Gleiches gilt für die Nachtbezeichnung des Schubverbandes. Das Setzen der Topp-, Seiten- und Hecklichter ist keine Tätigkeit die nur das Fahrzeug betrifft, auf dem sie angebracht werden. Vielmehr handelt es sich um eine Maßnahme, die dem Schubverband als solchem gilt. Nicht das einzelne Fahrzeug, sondern der Verband wird gekennzeichnet. Die nach § 3.10 RhSchPVO zu setzenden Einzellichter sind nur Teil der Gesamtkennzeichnung des Verbandes. Verstößt deshalb die Besatzung gegen die genannte Vorschrift, so liegt ein Fehlverhalten als Besatzung von Boot und Leichtern vor. Ebenso ist die Führung des Schubbootes zugleich die der Leichter.
Die Führungstätigkeit des Schubbootkapitäns auf das Boot beschränken zu wollen, hieße an der Wirklichkeit vorbeigehen. Es müßte die Frage gestellt werden, wer dann die Leichter eigentlich fortbewegt. Tatsächlich geschieht das mit Hilfe des Bootes unter der Führung seines Kapitäns. Dieser fährt und steuert nicht lediglich das Boot, sondern den gesamten Verband und damit auch die Leichter. Ein schadensursächliches Fehlverhalten der Verbandsführung müssen sich deshalb Boots- und Leichtereigner gleichermaßen zurechnen lassen. Der Senat verkennt nicht, daß die von ihm vertretene Auffassung zur Besatzung des Schubverbandes die Zugriffsmöglichkeit des Geschädigten erheblich erweitert. Das ist aber keineswegs unbillig. Wie nämlich schon die Berufungskammer der Zentralkommission mit recht ausgeführt hat, stellt ein Schubverband wegen seiner Ausmaße und seines Gewichtes eine erhebliche Gefahrenquelle dar, die schwerste Schäden verursachen kann. Unter diesen Umständen ist es nur billig, wenn dem Geschädigten auch eine entsprechende Befriedigungsmöglichkeit zur Verfügung steht.

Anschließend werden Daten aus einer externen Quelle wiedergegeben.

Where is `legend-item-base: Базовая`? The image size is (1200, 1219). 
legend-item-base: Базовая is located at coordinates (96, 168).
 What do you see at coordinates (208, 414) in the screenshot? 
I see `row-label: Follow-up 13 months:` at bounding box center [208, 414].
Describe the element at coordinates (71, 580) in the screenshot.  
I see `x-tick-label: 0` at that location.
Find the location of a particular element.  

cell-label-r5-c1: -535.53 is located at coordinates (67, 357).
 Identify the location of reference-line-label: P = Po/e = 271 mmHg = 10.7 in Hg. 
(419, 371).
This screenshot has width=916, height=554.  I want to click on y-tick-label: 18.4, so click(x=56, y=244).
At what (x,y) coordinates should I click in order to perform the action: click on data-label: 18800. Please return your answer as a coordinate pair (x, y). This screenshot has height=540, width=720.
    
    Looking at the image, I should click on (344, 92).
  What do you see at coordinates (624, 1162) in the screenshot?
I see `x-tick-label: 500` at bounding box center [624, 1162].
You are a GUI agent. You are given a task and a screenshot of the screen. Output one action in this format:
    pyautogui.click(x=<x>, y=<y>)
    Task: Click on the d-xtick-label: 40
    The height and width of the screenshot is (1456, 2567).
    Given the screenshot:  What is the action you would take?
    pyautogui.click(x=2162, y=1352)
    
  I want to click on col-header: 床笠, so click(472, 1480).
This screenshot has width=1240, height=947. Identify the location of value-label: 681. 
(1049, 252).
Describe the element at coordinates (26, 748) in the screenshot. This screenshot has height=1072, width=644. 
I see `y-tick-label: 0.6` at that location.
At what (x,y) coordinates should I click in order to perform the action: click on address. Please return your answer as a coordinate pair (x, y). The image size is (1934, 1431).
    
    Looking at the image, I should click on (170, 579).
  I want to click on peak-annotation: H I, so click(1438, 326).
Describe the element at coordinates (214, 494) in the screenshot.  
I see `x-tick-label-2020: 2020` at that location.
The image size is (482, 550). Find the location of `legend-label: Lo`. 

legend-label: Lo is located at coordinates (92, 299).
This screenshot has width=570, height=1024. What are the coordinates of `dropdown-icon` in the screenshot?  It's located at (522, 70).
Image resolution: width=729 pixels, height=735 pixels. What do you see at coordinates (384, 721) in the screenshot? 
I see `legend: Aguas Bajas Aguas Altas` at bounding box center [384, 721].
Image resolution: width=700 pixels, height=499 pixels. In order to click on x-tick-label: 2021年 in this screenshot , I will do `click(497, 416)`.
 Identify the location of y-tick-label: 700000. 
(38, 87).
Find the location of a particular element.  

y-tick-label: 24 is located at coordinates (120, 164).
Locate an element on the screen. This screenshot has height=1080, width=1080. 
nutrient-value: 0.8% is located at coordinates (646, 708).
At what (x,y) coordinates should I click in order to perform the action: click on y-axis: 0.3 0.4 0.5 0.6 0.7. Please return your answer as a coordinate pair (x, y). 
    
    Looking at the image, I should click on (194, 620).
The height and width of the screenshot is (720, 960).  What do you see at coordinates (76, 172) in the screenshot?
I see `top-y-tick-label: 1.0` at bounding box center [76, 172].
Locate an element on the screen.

Zur Klarstellung sei jedoch darauf hingewiesen, daß die vom Schubboot gestellte Besatzung zugleich als solche der Leichter anzusehen ist, solange der Schubverband besteht. Ob das auch für einen vorübergehend abgelegten Leichter gilt, wie die Berufungskammer der Zentralkommission meint, kann dahinstehen und braucht hier nicht entschieden zu werden.

Aus den dargelegten Gründen folgt für den vorliegenden Fall, daß die Beklagte zu 1 sowohl mit dem Boot G als auch mit dem Kahn M haftet, weil der Unfall auf ein schuldhaftes Verhalten der Verbandsführung, nämlich des Beklagten zu 2, zurückzuführen ist.

Wegen der grundsätzlichen Bedeutung der Frage, wie die einzelnen Einheiten eines Schubverbandes bei einem schadenstiftenden Verschulden der Besatzung haften, war die Revision zuzulassen (§ 546 ZPO).